Demarco, referred to as Scotland’s “Godfather of Snooker”, died last year at the age of 87, after suffering a stroke.
The bronze bust, which local sculptress Deirdre Nicholls created using film and photographs of the late legend, plus the input and facial measurements from two of his sons, will be unveiled in the Bert Demarco Matchroom in the Corn Exchange on Thursday night.
The ceremony will be attended by his family and many of the friends he made over his career as a snooker player and businessman, including 99-year-old former Lothian and Borders firemaster Dr Frank Rushbrook. Dr Rushbrook sponsored the creation of the bust after having one made for his late son, finance expert Ian Rushbrook, who died in 2008 after suffering a heart attack.

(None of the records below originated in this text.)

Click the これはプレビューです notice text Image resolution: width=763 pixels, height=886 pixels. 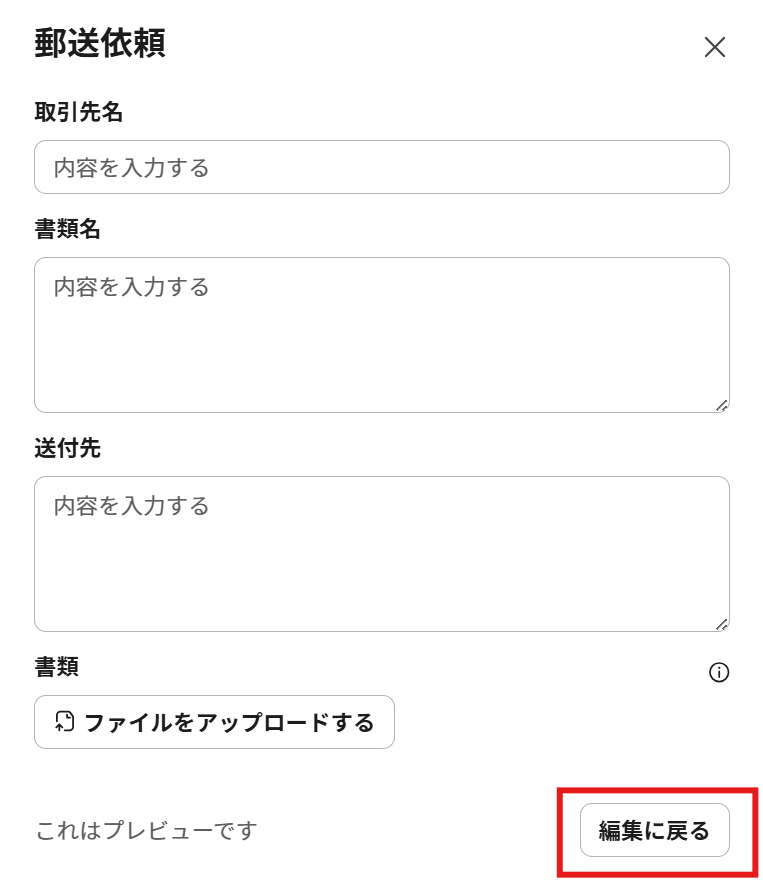pos(146,830)
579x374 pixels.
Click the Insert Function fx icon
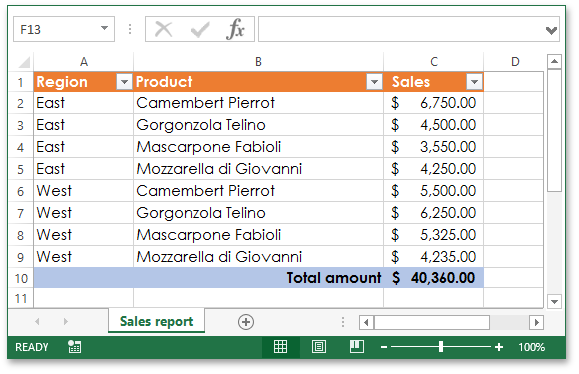(x=236, y=29)
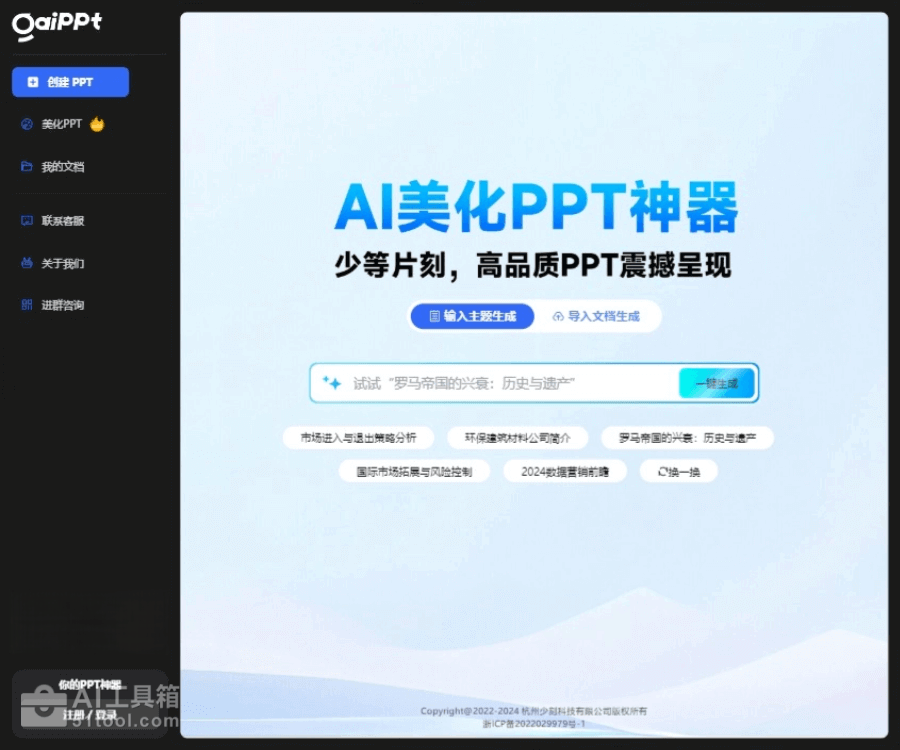The height and width of the screenshot is (750, 900).
Task: Click the 关于我们 icon
Action: [x=27, y=264]
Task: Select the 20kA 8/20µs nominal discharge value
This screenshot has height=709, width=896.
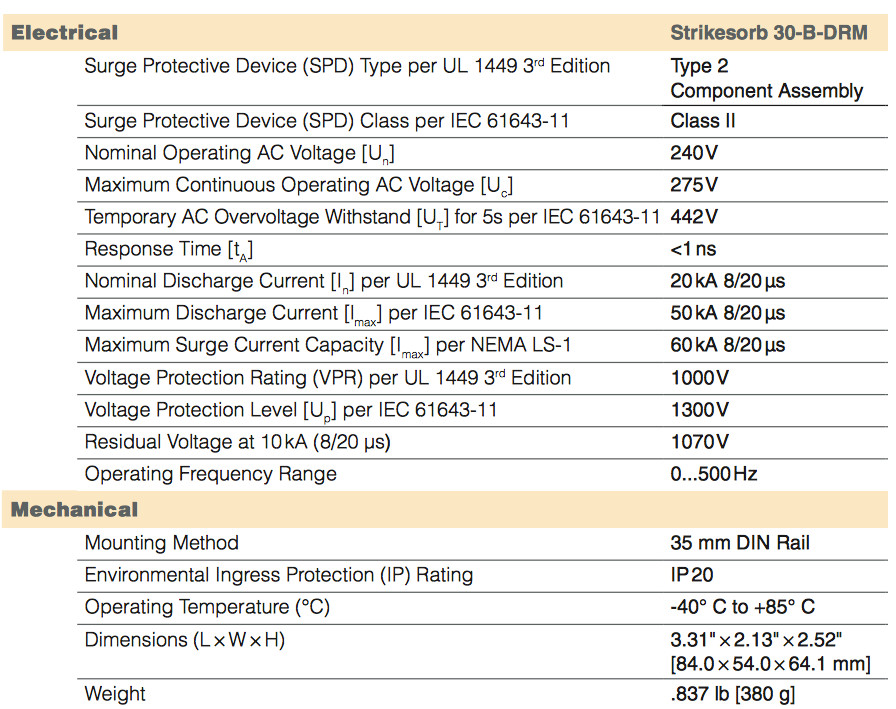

Bert Demarco Jnr, 65, who lives in Barnton and has now passed the running of the family snooker hall empire on to his own son Paul, said: “Frank and my father were extremely close friends and he wanted to do something to ensure my father would be remembered by future generations.
“We were initially a bit torn over whether to go ahead with it. My father was a very modest and shy man and would probably have thought it was a bit over the top. But Frank persisted until we finally agreed.”
It took a year for the bust to be finished, with Mr Demarco Jnr and his brother Ramon allowing Ms Nicholls to measure their heads to give her a better idea of their father’s dimensions.
Mr Demarco Jnr said: “It was quite a strange and emotional experience, watching the bust take shape. I keep wanting to tap it on the head because I used to do that to my dad.”
The bust will overlook Bert Snr’s favourite table in the Bert Demarco Matchroom.
During his competitive career, which began in the 1940s and carried on until the 1980s, Demarco was named the Scottish amateur snooker champion six times, Scottish billiards champion on four occasions and was seven times East of Scotland snooker champion.
He opened his first snooker hall, Morningside’s Angle Club, in 1975. The family business eventually expanded across the Capital and to Glasgow and Livingston. Their premises included the largest snooker hall in Europe – Marco’s Leisure Centre in Grove Street, which boasted 65 tables.